Nesse sentido, a naturalização das diferenças existentes entre os povos, para a formação de uma perspectiva que se pretendia científica, incorporou-se do debate acerca das origens da humanidade, bem como de seu posterior desenvolvimento na formação da preocupação com os problemas sociais.

Ao longo do século XIX, concepções poligenistas e monogenistas proporcionaram elementos em relação aos quais se procurou compreender não só a natureza das próprias diferenças, como também as causas subjacentes aos diversos

problemas sociais, como prostituição, criminalidade e epidemias.

Consequentemente, além dos aspectos teóricos, organizou-se uma série de procedimentos laboratoriais e instrumentais no sentido de controlar os elementos degenerantes que os indivíduos carregariam em seus corpos e que contribuíam para a degradação das condições sociais. Em função disso, organizou-se um saber biotécnico, em que se inscreve o nascimento da própria eugenia como campo de atuação científica sobre a hereditariedade humana, cuja meta, além da assepsia

social, visava o estabelecimento de condições para o melhoramento racial das futuras gerações.

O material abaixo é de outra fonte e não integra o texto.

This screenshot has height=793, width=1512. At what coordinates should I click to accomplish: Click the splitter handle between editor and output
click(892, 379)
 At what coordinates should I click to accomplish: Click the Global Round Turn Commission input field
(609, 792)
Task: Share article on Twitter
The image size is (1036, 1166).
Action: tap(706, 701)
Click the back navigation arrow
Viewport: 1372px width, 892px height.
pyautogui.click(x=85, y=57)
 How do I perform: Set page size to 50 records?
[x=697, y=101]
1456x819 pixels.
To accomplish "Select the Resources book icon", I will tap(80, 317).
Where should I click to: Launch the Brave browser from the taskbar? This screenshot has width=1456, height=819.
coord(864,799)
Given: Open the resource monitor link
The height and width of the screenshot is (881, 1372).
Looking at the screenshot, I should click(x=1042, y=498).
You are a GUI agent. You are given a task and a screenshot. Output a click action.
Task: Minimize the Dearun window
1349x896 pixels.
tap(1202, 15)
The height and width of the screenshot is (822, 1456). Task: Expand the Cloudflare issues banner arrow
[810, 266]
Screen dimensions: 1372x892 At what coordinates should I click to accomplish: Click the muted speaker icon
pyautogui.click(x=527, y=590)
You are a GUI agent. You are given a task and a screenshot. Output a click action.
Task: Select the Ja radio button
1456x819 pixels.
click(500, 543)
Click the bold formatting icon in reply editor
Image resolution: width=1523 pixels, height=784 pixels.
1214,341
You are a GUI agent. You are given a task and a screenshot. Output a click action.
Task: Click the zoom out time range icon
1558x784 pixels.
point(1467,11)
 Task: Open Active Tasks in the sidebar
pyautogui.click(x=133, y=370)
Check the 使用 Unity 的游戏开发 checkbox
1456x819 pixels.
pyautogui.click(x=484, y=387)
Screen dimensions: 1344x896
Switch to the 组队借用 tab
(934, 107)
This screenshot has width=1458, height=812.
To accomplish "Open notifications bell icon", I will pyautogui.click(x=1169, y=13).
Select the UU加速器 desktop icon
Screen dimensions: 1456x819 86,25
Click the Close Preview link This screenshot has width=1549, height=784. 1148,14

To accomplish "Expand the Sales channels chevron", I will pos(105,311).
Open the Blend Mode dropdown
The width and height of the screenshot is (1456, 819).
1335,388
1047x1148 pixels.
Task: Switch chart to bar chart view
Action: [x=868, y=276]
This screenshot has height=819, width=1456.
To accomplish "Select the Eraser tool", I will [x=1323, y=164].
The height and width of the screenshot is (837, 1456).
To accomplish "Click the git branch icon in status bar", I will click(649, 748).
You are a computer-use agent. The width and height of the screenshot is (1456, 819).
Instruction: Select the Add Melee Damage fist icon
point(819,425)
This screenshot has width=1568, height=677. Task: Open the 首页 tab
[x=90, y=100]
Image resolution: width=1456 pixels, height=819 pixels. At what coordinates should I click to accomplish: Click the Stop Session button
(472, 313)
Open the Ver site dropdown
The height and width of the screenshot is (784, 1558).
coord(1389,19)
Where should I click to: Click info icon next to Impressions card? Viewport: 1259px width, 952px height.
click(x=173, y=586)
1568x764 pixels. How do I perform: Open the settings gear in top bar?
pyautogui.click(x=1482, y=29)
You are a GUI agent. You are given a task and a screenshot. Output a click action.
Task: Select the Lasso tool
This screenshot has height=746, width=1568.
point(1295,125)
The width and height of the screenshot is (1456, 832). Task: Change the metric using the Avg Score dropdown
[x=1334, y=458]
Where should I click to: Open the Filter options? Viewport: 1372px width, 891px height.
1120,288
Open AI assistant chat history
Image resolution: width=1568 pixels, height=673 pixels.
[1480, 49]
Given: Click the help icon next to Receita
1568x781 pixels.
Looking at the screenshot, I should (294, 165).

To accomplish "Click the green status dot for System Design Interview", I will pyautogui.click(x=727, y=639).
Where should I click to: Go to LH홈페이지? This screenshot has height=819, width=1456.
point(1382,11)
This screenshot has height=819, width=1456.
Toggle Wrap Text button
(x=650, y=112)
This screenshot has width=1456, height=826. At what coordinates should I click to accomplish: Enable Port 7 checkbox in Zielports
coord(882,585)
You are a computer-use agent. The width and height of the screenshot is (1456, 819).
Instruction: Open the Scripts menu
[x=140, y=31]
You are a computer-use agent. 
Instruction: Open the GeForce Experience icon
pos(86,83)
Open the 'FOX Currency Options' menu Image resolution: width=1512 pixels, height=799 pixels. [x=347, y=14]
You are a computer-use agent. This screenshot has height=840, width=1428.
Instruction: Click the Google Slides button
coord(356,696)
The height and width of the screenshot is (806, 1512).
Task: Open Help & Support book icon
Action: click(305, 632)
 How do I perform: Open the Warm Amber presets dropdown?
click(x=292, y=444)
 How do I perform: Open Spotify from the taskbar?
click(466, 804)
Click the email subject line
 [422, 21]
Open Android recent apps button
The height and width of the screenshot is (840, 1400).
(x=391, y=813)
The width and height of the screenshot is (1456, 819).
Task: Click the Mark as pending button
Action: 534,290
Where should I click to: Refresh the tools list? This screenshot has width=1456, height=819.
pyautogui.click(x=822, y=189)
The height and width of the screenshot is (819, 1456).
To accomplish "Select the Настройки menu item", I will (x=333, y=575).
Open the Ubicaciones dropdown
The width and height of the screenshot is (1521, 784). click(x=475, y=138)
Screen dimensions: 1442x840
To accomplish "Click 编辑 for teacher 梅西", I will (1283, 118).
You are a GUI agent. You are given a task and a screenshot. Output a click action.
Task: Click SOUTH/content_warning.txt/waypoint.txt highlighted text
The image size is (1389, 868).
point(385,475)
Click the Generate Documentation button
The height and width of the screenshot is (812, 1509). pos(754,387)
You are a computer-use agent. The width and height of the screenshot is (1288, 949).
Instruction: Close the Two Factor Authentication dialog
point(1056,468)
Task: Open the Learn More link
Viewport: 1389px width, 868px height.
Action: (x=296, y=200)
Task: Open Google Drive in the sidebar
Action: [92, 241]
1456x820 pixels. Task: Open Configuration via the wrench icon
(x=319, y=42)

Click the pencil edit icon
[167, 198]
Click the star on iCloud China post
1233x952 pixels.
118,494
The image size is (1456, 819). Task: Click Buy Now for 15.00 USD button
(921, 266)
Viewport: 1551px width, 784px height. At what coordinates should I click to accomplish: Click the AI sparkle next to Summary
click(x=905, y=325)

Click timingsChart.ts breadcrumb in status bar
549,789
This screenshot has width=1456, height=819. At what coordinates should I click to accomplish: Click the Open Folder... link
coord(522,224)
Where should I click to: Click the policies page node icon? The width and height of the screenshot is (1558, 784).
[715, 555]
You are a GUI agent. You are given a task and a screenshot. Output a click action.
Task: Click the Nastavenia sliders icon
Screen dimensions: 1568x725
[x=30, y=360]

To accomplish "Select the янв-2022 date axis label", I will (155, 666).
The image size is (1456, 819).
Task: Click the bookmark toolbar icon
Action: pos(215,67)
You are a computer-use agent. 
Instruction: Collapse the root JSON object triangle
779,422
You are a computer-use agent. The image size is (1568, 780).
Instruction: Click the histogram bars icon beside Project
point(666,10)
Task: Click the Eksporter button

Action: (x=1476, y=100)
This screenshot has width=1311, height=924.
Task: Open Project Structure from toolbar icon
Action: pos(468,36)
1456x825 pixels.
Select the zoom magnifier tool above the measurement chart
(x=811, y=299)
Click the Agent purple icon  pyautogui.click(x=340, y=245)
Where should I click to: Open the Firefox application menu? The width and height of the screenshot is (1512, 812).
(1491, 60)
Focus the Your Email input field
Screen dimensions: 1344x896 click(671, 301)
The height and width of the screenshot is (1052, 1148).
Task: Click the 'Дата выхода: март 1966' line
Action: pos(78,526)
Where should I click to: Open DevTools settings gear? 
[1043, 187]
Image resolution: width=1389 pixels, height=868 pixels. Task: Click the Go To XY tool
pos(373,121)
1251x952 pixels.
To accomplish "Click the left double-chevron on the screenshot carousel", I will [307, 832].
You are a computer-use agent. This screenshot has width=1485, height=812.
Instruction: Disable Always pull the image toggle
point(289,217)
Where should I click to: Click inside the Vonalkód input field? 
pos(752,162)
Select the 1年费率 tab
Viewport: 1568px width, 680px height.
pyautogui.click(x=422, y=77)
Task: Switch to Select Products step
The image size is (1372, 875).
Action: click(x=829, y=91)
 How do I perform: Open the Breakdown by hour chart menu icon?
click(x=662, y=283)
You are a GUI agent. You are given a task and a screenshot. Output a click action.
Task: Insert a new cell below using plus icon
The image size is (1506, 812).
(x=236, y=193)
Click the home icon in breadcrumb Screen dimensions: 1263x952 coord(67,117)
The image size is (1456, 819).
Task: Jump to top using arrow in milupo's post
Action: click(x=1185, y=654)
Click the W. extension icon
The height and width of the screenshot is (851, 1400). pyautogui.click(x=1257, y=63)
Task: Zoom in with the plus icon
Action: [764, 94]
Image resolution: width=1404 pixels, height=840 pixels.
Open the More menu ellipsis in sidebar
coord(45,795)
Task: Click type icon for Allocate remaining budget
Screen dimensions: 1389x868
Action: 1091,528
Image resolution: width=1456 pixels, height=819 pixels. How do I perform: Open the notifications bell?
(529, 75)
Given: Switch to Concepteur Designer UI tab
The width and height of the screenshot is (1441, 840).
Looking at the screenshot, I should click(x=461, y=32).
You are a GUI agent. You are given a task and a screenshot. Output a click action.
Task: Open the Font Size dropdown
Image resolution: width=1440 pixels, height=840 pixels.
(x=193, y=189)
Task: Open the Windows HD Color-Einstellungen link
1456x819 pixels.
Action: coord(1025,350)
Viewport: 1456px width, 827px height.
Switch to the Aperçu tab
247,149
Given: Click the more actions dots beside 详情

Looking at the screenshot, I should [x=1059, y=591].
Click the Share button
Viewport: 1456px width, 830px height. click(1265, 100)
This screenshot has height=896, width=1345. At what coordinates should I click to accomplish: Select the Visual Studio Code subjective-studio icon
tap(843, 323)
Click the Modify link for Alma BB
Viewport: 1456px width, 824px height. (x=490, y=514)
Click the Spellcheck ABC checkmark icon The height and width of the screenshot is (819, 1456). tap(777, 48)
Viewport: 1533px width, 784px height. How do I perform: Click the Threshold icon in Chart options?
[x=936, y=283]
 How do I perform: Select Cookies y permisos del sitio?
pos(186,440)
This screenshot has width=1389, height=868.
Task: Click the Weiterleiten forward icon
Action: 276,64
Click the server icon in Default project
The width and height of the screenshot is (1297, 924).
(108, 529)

O controle sobre as condições corporais, o corpo orgânico e o corpo social,

foi estabelecido em função de noções sobre o normal e o patológico,251 em relação

às quais se organizou medidas profiláticas não só no sentido de manter, mas principalmente, instaurar uma ordem orientada pelos princípios de uma ciência eugênica, em que se articularam procedimentos técnicos como a antropometria e a craniometria, por um lado, e teorias raciológicas e discriminatórias, por outro. Ao discorrer sobre as condições pelas quais se deu o nascimento da clínica, Michel Foucault nos oferece uma idéia suficientemente clara acerca do controle biotécnico postos em curso ao longo do século XIX, em suas palavras:

“Mais ainda: o prestígio das ciências da vida, no século XIX, o papel de modelo que desempenharam, sobretudo nas ciências do homem, está ligado originalmente, não ao caráter compreensivo e transferível dos conceitos biológicos, mas ao fato de que estes conceitos estavam dispostos em um espaço cuja estrutura profunda respondia à oposição entre o sadio e o mórbido. Quando se falar da vida dos grupos e das sociedades, da vida da raça, ou mesmo da ‘vida psicológica’, não se pensará apenas na estrutura interna do ser organizado, mas na

bipolaridade médica do normal e do patológico. A consciência vive, na

medida em que pode ser alterada, amputada, afastada de seu curso, paralisada; as sociedades vivem, na medida em que existem algumas, doentes, que se estiolam, e outras, sadias, em plena expansão; a raça é um ser vivo que degenera; com também as civilizações, de que tantas vezes se pôde constatar a morte. Se as ciências do homem aparecem no prolongamento das ciências da vida, é talvez porque estavam

biologicamente fundadas, mas é também porque o estavam medicamente;

sem dúvida por transferência, importação e, muitas vezes, metáfora, as

ciências do homem utilizaram conceitos formados pelos biólogos; mas o objeto que eles se davam (o homem, suas condutas, suas realizações individuais e sociais) constituía, portanto, um campo dividido segundo o princípio do normal e do patológico. Daí o caráter singular das ciências do homem, impossíveis de separar da negatividade em que apareceram, mas também ligadas à positividade que situam, implicitamente, como norma.”252

O que pretendemos indicar neste capítulo é, portanto, que a eugenia, como um campo de produção de saber biotécnico acerca da admissão da existência de disposições intrínsecas que colocariam os seres humanos em posições diferenciadas em função de características biologicamente herdadas, organizou-se em um contexto de expansão das condições imperialistas fundadas na pressuposição da superioridade do homem europeu em relação aos outros povos sob seus domínios; pela utilização sistemática de metodologias classificatórias a partir da utilização de técnicas como a antropometria e a craniometria, e procedimentos laboratoriais; no bojo do desenvolvimento de teorias raciológicas, evolucionárias e hereditárias no que diz respeito às condições de melhoramento tanto das condições sociais, quanto das disposições ou características hereditárias responsáveis pela qualificação racial não somente dos indivíduos, como também de povos e das futuras gerações.